Wednesday, March 23, 2011

This is no time to panic!

Actually, two weeks away from the big day, give or take, is the perfect time to panic. This is the time one remembers there is only one way out of the pregnancy, and that is through the valley of the shadow of death. I awoke at 3:30 this morning (to visit the bathroom, of course), but I couldn't get back to sleep for the sense of impending doom. I remember all too well all the sensations of labor and delivery, and spent an hour and a half arguing with myself about whether I could do it again without the epidural. Scratch that, I know I can do it again. The question is, do I want to do it again.

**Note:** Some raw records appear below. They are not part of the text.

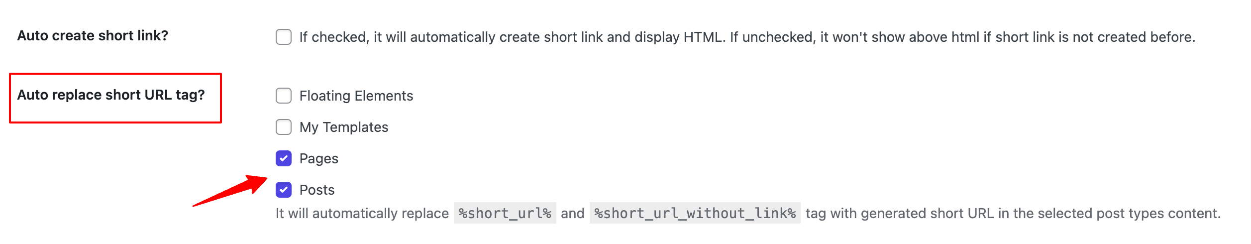Image resolution: width=1251 pixels, height=244 pixels.
Task: Select the %short_url_without_link% code tag
Action: 695,213
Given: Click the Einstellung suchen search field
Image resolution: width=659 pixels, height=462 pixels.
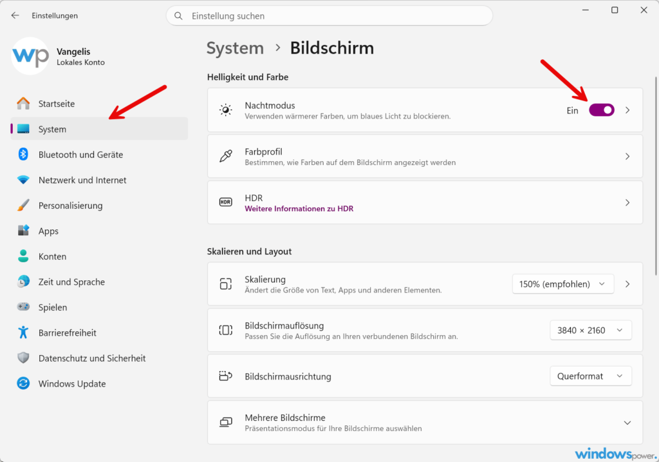Looking at the screenshot, I should point(330,16).
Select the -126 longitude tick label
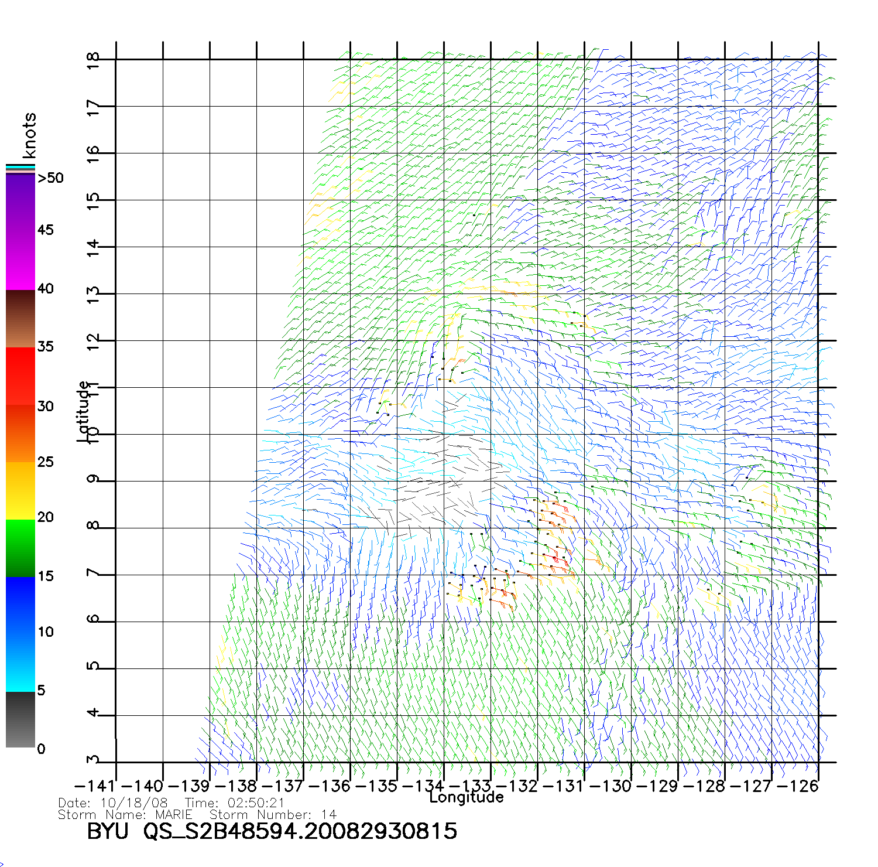This screenshot has height=867, width=878. 797,786
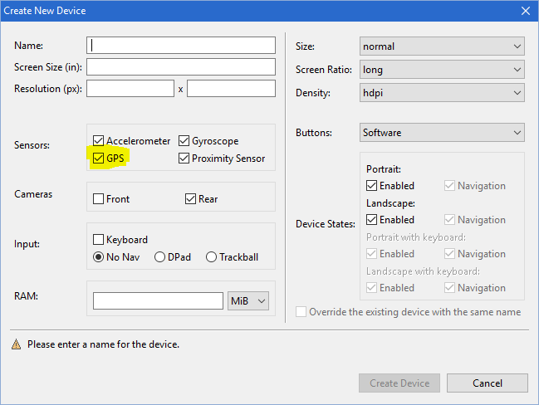
Task: Focus the Screen Size input box
Action: coord(181,66)
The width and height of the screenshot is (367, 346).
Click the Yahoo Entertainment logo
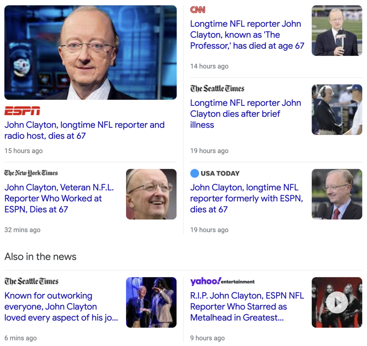tap(222, 281)
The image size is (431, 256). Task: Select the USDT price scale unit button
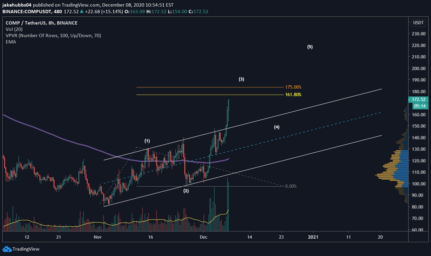pyautogui.click(x=418, y=22)
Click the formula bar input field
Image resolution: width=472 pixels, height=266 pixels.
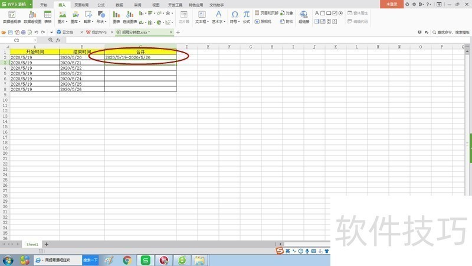[236, 40]
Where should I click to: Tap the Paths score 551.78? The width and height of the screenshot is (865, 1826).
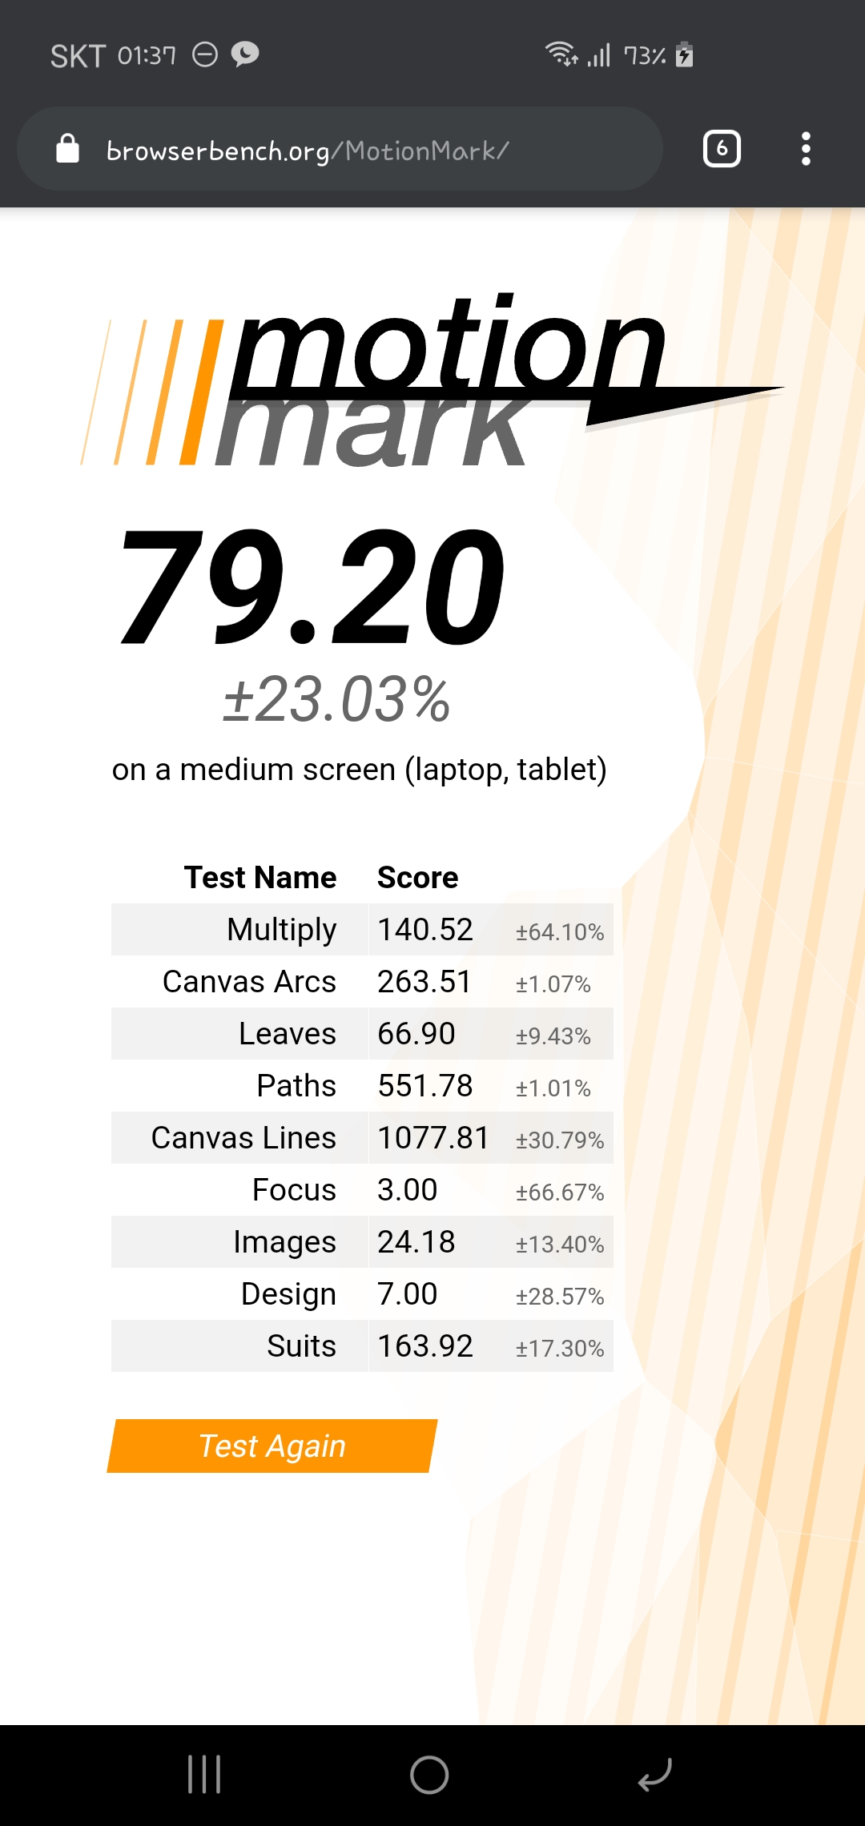pyautogui.click(x=425, y=1086)
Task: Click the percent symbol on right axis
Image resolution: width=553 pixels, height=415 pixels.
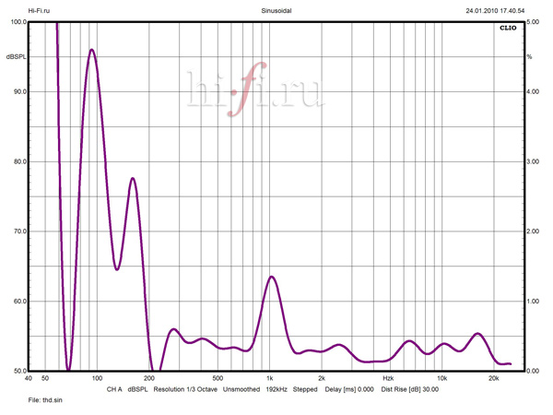Action: tap(529, 57)
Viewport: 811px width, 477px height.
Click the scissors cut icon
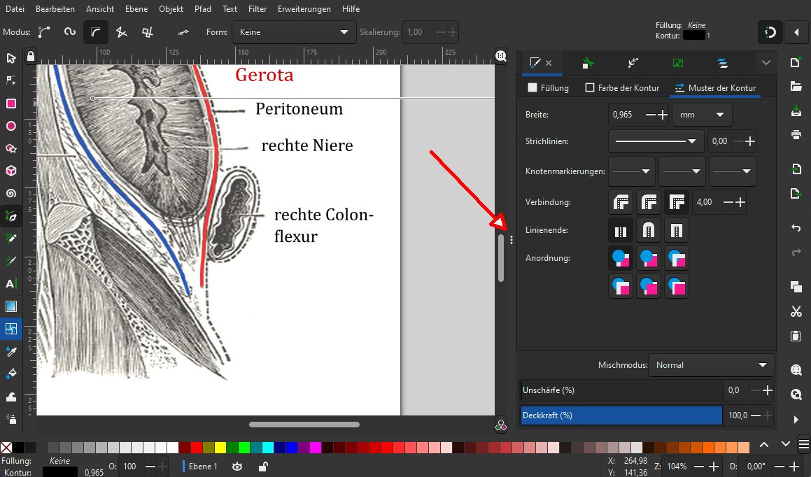pyautogui.click(x=796, y=311)
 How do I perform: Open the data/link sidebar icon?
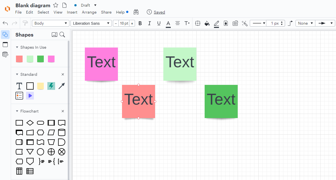[5, 54]
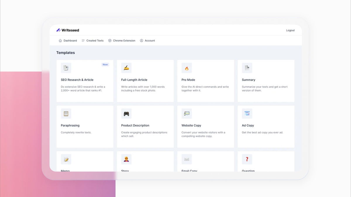Click the Website Copy browser icon
Screen dimensions: 351x197
click(187, 113)
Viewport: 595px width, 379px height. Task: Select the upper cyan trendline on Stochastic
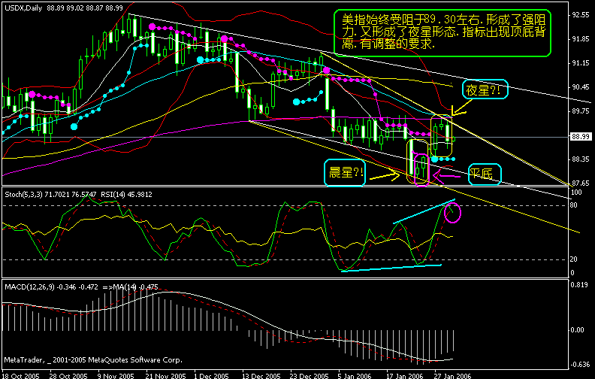point(424,211)
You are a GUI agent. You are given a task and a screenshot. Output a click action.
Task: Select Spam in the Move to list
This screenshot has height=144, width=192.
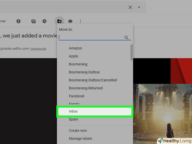pos(73,119)
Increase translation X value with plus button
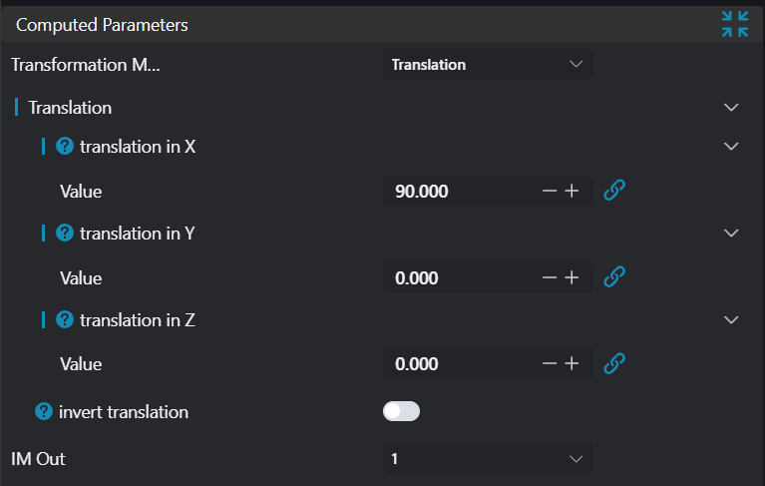The image size is (765, 486). click(x=572, y=191)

Noah's was the only delivery where I decided that an epidural was the way to go--Macon was an emergency C-section, and the other four were natural, no-drug deliveries. (Since Noah learned this, he tells everyone that I took drugs when I was pregnant with him. That usually raises a few eyebrows.) I didn't particularly like the epidural; it made me feel weepy and needy. I did not mind placidly watching basketball, however, as I waited for transition to be over. That part was okay.

What I want to avoid are those last overpowering waves of transition labor and the leg shaking, back-aching, get-that-kid-out pushing phase. One of my labors, after the baby had finally slipped out into someone's waiting hands, I lay back on the pillow and closed my eyes, and stayed there. Some short while later, another well-meaning someone was ready to give me the baby, and I was so exhausted, I didn't particularly want to hold it! Once I opened my eyes, adrenaline and maternal instinct took over, and I was all about the tiny person I had just delivered. But those few minutes of just let me die are what kept me awake last night, dreading it all.